How I Won the First Data-centric AI Competition: Pierre-Louis Bescond

In this blog post, Pierre-Louis Bescond, one of the winners of the Data-Centric AI Competition, describes techniques and strategies that led to victory. Participants received a fixed model architecture and a dataset of 1,500 handwritten Roman numerals. Their task was to optimize model performance solely by improving the dataset and dividing it into training and validation sets. The dataset size was capped at 10,000. You can find more details about the competition here.

  1. Your personal journey in AI

Back in 2018, a Data Scientist I met advised me to follow Andrew Ng’s course on Machine Learning. I completed it in 6 weeks instead of 11; that was pure addiction!

From then, I started what I call “daily learning”: making sure that I had gained one new skill or understanding at the end of each day by reading articles, testing frameworks, libraries, snippets, etc. I have a Mechanical Engineering Degree with a specialization in Industrial IT, and I have always been very interested in Computer Science. Ten years ago, I specialized in Statistical Process Control applied to Manufacturing processes and quickly realized how data and statistics could deliver great insights!

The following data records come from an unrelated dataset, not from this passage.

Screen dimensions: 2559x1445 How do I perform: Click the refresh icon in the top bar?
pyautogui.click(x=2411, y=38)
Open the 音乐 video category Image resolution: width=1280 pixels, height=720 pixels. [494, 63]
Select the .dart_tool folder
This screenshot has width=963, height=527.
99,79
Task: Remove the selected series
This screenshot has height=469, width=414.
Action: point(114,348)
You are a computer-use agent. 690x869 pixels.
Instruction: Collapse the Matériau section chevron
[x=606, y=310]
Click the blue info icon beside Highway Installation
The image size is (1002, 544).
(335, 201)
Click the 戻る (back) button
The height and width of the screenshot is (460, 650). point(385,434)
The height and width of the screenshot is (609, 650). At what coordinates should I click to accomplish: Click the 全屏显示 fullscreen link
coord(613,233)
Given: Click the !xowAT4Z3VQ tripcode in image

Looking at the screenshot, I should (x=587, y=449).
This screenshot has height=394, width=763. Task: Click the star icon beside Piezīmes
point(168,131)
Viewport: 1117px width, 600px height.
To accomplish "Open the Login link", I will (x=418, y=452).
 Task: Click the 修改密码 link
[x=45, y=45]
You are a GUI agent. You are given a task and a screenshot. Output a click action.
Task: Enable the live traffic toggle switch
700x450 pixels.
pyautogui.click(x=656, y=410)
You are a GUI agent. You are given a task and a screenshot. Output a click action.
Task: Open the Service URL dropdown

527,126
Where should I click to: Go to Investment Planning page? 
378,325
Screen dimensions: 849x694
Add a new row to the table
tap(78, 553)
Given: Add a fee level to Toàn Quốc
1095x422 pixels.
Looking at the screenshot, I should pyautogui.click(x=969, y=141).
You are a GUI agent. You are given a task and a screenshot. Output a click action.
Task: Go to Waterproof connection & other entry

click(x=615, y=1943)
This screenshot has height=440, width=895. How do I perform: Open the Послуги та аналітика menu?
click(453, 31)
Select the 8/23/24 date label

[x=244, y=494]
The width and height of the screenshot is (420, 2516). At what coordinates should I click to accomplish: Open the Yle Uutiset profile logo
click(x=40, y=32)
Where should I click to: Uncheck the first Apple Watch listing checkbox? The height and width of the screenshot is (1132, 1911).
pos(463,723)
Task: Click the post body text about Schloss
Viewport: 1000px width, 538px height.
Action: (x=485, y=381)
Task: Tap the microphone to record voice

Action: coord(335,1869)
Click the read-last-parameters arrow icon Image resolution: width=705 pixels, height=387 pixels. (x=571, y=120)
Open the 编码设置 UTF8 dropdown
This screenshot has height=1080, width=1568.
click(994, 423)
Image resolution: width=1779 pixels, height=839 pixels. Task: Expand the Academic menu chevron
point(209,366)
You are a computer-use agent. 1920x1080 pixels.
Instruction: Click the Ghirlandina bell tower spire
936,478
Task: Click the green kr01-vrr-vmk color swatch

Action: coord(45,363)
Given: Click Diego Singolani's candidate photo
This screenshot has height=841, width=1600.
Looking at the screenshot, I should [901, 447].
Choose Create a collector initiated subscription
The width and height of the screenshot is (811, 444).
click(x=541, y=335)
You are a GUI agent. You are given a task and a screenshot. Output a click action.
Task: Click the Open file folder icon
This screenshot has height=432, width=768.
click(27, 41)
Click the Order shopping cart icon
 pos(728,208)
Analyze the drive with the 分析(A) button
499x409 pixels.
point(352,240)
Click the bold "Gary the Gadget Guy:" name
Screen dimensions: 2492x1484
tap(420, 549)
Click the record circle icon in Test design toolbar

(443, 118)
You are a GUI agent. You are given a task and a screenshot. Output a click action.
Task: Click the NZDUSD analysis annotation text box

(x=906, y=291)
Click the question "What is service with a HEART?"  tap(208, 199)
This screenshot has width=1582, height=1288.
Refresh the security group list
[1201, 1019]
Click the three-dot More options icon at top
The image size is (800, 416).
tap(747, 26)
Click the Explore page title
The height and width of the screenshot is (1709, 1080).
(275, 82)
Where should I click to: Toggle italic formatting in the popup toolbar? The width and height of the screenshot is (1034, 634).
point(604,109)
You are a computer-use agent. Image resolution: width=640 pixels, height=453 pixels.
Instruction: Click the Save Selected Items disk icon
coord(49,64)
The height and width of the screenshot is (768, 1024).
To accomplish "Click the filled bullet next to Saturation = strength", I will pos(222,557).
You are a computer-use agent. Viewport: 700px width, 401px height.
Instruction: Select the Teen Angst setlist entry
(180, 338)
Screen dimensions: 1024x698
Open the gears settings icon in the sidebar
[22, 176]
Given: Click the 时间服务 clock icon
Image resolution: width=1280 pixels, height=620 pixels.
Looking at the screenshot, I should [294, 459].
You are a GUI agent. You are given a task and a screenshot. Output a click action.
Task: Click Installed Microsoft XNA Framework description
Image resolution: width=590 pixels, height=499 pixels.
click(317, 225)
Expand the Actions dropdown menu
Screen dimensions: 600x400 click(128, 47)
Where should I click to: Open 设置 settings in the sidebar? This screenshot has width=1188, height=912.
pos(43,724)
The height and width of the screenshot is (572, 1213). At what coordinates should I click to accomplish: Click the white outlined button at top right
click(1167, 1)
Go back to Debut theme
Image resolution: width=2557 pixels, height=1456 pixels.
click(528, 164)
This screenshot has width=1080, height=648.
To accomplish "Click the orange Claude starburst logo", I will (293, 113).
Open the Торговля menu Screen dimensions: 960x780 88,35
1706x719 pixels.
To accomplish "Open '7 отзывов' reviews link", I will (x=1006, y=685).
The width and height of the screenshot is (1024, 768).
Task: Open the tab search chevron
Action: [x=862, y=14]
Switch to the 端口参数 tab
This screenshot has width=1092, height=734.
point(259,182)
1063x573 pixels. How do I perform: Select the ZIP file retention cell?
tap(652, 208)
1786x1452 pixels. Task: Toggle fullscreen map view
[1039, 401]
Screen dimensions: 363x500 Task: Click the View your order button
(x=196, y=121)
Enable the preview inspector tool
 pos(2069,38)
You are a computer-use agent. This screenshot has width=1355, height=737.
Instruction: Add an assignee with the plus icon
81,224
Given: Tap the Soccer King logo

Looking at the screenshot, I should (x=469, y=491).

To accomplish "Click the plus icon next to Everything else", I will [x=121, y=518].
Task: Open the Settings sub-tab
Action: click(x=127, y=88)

The projects I am working on with my team focus on physical-chemical processes modeling, optimization, forecasting, and computer vision.

2. Why you decided to participate in the competition

During my first Machine Learning experiments, I learned the hard way that there was no sense in chasing terabytes of data to feed complex models. I remember struggling to deliver a model that was reaching the expected accuracy (±2%) to production operators.

I kept on increasing the volume of data as well as the complexity of models (from linear regressions… to ensemble trees… to deep learning) but, at some point (and maybe a bit too late!), I understood that their sampling method was suffering from a ±5% inaccuracy. The data I was processing was so noisy that, no matter the model, no algorithm would reach the expected performance.

This competition should be an eye-opener for all data scientists: “We should focus on data first, even if this task is not as appealing as jumping immediately on deep-learning models.”The techniques you used

3. Pictures review

  1. This first task is probably the most demanding: reviewing each picture to check a few criteria. Here are the ones I had used:
  • Does this look like a roman number? (If not, we should remove it!)
  • Is the picture correctly labeled? (ex. “II” in “III” folder or vice versa)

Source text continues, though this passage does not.